▸ Aim of the task
Copy every entry. Do not alter a single word.

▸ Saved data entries
=======

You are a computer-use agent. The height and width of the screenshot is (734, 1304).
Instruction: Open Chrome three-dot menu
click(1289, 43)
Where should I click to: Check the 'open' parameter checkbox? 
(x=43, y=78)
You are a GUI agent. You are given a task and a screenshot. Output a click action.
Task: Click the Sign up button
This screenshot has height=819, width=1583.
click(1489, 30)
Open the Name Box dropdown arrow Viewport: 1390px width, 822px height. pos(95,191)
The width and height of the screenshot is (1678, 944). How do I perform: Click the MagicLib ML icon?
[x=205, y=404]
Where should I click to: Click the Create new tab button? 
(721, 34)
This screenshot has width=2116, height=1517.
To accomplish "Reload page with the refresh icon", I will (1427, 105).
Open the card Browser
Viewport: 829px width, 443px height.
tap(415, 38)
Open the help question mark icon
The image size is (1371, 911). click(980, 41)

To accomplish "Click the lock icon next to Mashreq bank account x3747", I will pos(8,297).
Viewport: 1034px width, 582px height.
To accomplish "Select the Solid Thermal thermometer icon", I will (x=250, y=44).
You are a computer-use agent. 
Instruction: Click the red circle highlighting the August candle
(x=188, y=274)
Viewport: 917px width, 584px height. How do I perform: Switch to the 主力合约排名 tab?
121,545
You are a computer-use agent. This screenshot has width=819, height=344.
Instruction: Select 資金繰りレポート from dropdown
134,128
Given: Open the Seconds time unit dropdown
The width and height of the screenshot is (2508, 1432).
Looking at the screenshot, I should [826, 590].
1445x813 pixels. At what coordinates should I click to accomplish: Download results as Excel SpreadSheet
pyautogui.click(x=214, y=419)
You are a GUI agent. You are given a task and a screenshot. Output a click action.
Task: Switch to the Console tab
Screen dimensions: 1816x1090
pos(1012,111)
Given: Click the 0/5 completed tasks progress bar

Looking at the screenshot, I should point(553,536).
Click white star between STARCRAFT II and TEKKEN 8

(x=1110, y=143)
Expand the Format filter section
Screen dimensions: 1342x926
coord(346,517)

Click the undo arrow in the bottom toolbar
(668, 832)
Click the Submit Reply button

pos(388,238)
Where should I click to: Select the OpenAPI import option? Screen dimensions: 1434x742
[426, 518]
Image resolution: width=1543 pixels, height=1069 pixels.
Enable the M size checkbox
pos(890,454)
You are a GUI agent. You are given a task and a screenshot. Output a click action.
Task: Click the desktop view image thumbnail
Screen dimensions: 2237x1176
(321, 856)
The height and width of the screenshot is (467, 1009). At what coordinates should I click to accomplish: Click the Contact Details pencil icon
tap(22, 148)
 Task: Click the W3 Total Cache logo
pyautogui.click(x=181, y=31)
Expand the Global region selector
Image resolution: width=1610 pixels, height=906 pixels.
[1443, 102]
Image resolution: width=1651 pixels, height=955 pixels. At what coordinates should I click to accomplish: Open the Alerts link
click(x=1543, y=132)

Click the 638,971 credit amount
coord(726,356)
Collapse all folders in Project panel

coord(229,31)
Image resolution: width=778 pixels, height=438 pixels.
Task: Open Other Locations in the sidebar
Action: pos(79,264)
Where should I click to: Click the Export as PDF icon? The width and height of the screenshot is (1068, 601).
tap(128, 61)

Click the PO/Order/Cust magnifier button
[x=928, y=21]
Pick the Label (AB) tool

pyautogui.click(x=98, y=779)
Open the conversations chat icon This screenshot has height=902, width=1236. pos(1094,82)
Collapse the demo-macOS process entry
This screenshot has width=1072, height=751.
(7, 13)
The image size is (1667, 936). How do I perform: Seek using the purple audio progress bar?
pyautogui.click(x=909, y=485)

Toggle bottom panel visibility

=======

▸ The completed task
You are a computer-use agent. The height and width of the screenshot is (734, 1304).
Instruction: Open Chrome three-dot menu
click(1289, 43)
Where should I click to: Check the 'open' parameter checkbox? 
(x=43, y=78)
You are a GUI agent. You are given a task and a screenshot. Output a click action.
Task: Click the Sign up button
This screenshot has height=819, width=1583.
click(1489, 30)
Open the Name Box dropdown arrow Viewport: 1390px width, 822px height. pos(95,191)
The width and height of the screenshot is (1678, 944). How do I perform: Click the MagicLib ML icon?
[x=205, y=404]
Where should I click to: Click the Create new tab button? 
(721, 34)
This screenshot has width=2116, height=1517.
To accomplish "Reload page with the refresh icon", I will (1427, 105).
Open the card Browser
Viewport: 829px width, 443px height.
tap(415, 38)
Open the help question mark icon
The image size is (1371, 911). click(980, 41)

To accomplish "Click the lock icon next to Mashreq bank account x3747", I will pos(8,297).
Viewport: 1034px width, 582px height.
To accomplish "Select the Solid Thermal thermometer icon", I will (x=250, y=44).
You are a computer-use agent. 
Instruction: Click the red circle highlighting the August candle
(x=188, y=274)
Viewport: 917px width, 584px height. How do I perform: Switch to the 主力合约排名 tab?
121,545
You are a computer-use agent. This screenshot has width=819, height=344.
Instruction: Select 資金繰りレポート from dropdown
134,128
Given: Open the Seconds time unit dropdown
The width and height of the screenshot is (2508, 1432).
Looking at the screenshot, I should [826, 590].
1445x813 pixels. At what coordinates should I click to accomplish: Download results as Excel SpreadSheet
pyautogui.click(x=214, y=419)
You are a GUI agent. You are given a task and a screenshot. Output a click action.
Task: Switch to the Console tab
Screen dimensions: 1816x1090
pos(1012,111)
Given: Click the 0/5 completed tasks progress bar

Looking at the screenshot, I should point(553,536).
Click white star between STARCRAFT II and TEKKEN 8

(x=1110, y=143)
Expand the Format filter section
Screen dimensions: 1342x926
coord(346,517)

Click the undo arrow in the bottom toolbar
(668, 832)
Click the Submit Reply button

pos(388,238)
Where should I click to: Select the OpenAPI import option? Screen dimensions: 1434x742
[426, 518]
Image resolution: width=1543 pixels, height=1069 pixels.
Enable the M size checkbox
pos(890,454)
You are a GUI agent. You are given a task and a screenshot. Output a click action.
Task: Click the desktop view image thumbnail
Screen dimensions: 2237x1176
(321, 856)
The height and width of the screenshot is (467, 1009). At what coordinates should I click to accomplish: Click the Contact Details pencil icon
tap(22, 148)
 Task: Click the W3 Total Cache logo
pyautogui.click(x=181, y=31)
Expand the Global region selector
Image resolution: width=1610 pixels, height=906 pixels.
[1443, 102]
Image resolution: width=1651 pixels, height=955 pixels. At what coordinates should I click to accomplish: Open the Alerts link
click(x=1543, y=132)

Click the 638,971 credit amount
coord(726,356)
Collapse all folders in Project panel

coord(229,31)
Image resolution: width=778 pixels, height=438 pixels.
Task: Open Other Locations in the sidebar
Action: pos(79,264)
Where should I click to: Click the Export as PDF icon? The width and height of the screenshot is (1068, 601).
tap(128, 61)

Click the PO/Order/Cust magnifier button
[x=928, y=21]
Pick the Label (AB) tool

pyautogui.click(x=98, y=779)
Open the conversations chat icon This screenshot has height=902, width=1236. pos(1094,82)
Collapse the demo-macOS process entry
This screenshot has width=1072, height=751.
(7, 13)
The image size is (1667, 936). How do I perform: Seek using the purple audio progress bar?
pyautogui.click(x=909, y=485)

Toggle bottom panel visibility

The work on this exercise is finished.